Request | Turn the records below into a numbered list, leaving out every blank line.
-------
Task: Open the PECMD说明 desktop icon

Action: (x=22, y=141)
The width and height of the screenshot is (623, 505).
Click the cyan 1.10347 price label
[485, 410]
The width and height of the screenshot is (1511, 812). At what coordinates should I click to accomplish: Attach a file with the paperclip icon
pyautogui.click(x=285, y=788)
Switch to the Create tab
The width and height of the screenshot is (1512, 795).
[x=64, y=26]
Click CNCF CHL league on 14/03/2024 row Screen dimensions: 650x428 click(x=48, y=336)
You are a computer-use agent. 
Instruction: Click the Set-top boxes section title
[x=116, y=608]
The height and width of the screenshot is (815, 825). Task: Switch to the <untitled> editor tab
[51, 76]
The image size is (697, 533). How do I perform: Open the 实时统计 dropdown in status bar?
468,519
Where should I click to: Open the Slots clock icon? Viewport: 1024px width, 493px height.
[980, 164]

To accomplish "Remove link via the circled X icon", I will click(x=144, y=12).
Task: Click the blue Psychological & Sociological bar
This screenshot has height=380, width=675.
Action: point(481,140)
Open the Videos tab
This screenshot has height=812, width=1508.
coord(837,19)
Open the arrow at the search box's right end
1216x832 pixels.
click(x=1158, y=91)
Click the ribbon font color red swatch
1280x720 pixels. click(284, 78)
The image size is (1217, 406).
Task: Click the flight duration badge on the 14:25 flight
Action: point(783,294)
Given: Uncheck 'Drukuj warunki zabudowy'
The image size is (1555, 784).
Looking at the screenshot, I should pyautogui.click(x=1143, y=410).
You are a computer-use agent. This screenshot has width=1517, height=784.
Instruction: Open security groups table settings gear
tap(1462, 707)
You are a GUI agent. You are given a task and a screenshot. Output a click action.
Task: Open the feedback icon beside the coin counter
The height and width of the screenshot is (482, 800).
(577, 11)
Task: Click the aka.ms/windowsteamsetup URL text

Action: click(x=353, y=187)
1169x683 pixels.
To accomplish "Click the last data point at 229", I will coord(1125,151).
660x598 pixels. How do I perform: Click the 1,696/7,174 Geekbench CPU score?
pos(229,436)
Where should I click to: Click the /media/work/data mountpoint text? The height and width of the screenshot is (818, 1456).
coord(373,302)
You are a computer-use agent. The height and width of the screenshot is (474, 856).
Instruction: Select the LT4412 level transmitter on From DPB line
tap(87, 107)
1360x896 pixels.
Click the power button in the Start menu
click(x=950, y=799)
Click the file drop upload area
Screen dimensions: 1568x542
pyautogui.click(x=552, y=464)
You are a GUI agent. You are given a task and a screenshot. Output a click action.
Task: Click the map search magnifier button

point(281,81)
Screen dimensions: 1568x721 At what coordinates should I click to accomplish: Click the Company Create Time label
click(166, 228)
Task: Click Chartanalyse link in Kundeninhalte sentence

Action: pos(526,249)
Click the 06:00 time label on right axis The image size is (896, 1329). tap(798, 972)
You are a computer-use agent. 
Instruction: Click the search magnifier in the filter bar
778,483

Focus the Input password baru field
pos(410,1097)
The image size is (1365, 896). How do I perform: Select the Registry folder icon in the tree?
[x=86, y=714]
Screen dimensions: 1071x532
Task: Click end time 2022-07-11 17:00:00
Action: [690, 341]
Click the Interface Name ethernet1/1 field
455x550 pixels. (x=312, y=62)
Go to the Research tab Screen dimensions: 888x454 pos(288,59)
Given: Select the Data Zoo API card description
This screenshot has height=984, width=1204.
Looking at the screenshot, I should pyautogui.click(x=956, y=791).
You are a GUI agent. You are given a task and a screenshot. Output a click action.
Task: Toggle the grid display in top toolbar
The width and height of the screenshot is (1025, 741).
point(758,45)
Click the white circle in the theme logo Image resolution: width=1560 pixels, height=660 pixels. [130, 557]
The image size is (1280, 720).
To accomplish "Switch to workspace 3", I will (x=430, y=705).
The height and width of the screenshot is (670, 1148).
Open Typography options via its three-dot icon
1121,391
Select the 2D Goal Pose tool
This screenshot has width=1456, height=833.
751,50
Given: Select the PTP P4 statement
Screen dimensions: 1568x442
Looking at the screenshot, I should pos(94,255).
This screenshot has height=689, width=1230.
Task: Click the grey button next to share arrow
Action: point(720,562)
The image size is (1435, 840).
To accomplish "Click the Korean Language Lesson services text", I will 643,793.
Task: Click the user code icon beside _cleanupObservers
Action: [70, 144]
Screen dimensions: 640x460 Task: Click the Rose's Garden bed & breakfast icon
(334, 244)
-------
Result of the task |
1. Task: Open the PECMD说明 desktop icon
2. Action: (x=22, y=141)
3. The width and height of the screenshot is (623, 505).
4. Click the cyan 1.10347 price label
5. [485, 410]
6. The width and height of the screenshot is (1511, 812). At what coordinates should I click to accomplish: Attach a file with the paperclip icon
7. pyautogui.click(x=285, y=788)
8. Switch to the Create tab
9. The width and height of the screenshot is (1512, 795).
10. [x=64, y=26]
11. Click CNCF CHL league on 14/03/2024 row Screen dimensions: 650x428 click(x=48, y=336)
12. You are a computer-use agent. 
13. Instruction: Click the Set-top boxes section title
14. [x=116, y=608]
15. The height and width of the screenshot is (815, 825). Task: Switch to the <untitled> editor tab
16. [51, 76]
17. The image size is (697, 533). How do I perform: Open the 实时统计 dropdown in status bar?
18. 468,519
19. Where should I click to: Open the Slots clock icon? Viewport: 1024px width, 493px height.
20. [980, 164]
21. To accomplish "Remove link via the circled X icon", I will click(x=144, y=12).
22. Task: Click the blue Psychological & Sociological bar
23. This screenshot has height=380, width=675.
24. Action: point(481,140)
25. Open the Videos tab
26. This screenshot has height=812, width=1508.
27. coord(837,19)
28. Open the arrow at the search box's right end
29. 1216x832 pixels.
30. click(x=1158, y=91)
31. Click the ribbon font color red swatch
32. 1280x720 pixels. click(284, 78)
33. The image size is (1217, 406).
34. Task: Click the flight duration badge on the 14:25 flight
35. Action: point(783,294)
36. Given: Uncheck 'Drukuj warunki zabudowy'
37. The image size is (1555, 784).
38. Looking at the screenshot, I should pyautogui.click(x=1143, y=410).
39. You are a computer-use agent. This screenshot has width=1517, height=784.
40. Instruction: Open security groups table settings gear
41. tap(1462, 707)
42. You are a GUI agent. You are given a task and a screenshot. Output a click action.
43. Task: Open the feedback icon beside the coin counter
44. The height and width of the screenshot is (482, 800).
45. (577, 11)
46. Task: Click the aka.ms/windowsteamsetup URL text
47. Action: click(x=353, y=187)
48. 1169x683 pixels.
49. To accomplish "Click the last data point at 229", I will coord(1125,151).
50. 660x598 pixels. How do I perform: Click the 1,696/7,174 Geekbench CPU score?
51. pos(229,436)
52. Where should I click to: Click the /media/work/data mountpoint text? The height and width of the screenshot is (818, 1456).
53. coord(373,302)
54. You are a computer-use agent. The height and width of the screenshot is (474, 856).
55. Instruction: Select the LT4412 level transmitter on From DPB line
56. tap(87, 107)
57. 1360x896 pixels.
58. Click the power button in the Start menu
59. click(x=950, y=799)
60. Click the file drop upload area
61. Screen dimensions: 1568x542
62. pyautogui.click(x=552, y=464)
63. You are a GUI agent. You are given a task and a screenshot. Output a click action.
64. Task: Click the map search magnifier button
65. point(281,81)
66. Screen dimensions: 1568x721 At what coordinates should I click to accomplish: Click the Company Create Time label
67. click(166, 228)
68. Task: Click Chartanalyse link in Kundeninhalte sentence
69. Action: pos(526,249)
70. Click the 06:00 time label on right axis The image size is (896, 1329). tap(798, 972)
71. You are a computer-use agent. 
72. Instruction: Click the search magnifier in the filter bar
73. 778,483
74. Focus the Input password baru field
75. pos(410,1097)
76. The image size is (1365, 896). How do I perform: Select the Registry folder icon in the tree?
77. [x=86, y=714]
78. Screen dimensions: 1071x532
79. Task: Click end time 2022-07-11 17:00:00
80. Action: [690, 341]
81. Click the Interface Name ethernet1/1 field
82. 455x550 pixels. (x=312, y=62)
83. Go to the Research tab Screen dimensions: 888x454 pos(288,59)
84. Given: Select the Data Zoo API card description
85. This screenshot has height=984, width=1204.
86. Looking at the screenshot, I should pyautogui.click(x=956, y=791).
87. You are a GUI agent. You are given a task and a screenshot. Output a click action.
88. Task: Toggle the grid display in top toolbar
89. The width and height of the screenshot is (1025, 741).
90. point(758,45)
91. Click the white circle in the theme logo Image resolution: width=1560 pixels, height=660 pixels. [130, 557]
92. The image size is (1280, 720).
93. To accomplish "Switch to workspace 3", I will (x=430, y=705).
94. The height and width of the screenshot is (670, 1148).
95. Open Typography options via its three-dot icon
96. 1121,391
97. Select the 2D Goal Pose tool
98. This screenshot has width=1456, height=833.
99. 751,50
100. Given: Select the PTP P4 statement
101. Screen dimensions: 1568x442
102. Looking at the screenshot, I should pos(94,255).
103. This screenshot has height=689, width=1230.
104. Task: Click the grey button next to share arrow
105. Action: point(720,562)
106. The image size is (1435, 840).
107. To accomplish "Click the Korean Language Lesson services text", I will 643,793.
108. Task: Click the user code icon beside _cleanupObservers
109. Action: [70, 144]
110. Screen dimensions: 640x460 Task: Click the Rose's Garden bed & breakfast icon
111. (334, 244)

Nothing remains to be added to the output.